*Records supplied*
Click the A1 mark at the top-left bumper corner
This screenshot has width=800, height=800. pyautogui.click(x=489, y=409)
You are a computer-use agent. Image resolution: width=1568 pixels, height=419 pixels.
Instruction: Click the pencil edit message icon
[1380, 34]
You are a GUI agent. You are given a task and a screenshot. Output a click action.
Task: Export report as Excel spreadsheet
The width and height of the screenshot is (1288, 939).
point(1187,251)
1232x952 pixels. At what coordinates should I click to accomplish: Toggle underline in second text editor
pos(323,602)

...

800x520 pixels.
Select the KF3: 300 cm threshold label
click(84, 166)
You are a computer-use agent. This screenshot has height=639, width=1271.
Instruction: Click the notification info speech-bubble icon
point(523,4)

*The task*
For this data, state how many lines include the word "computer", with nothing added.

*Result for this exercise*
2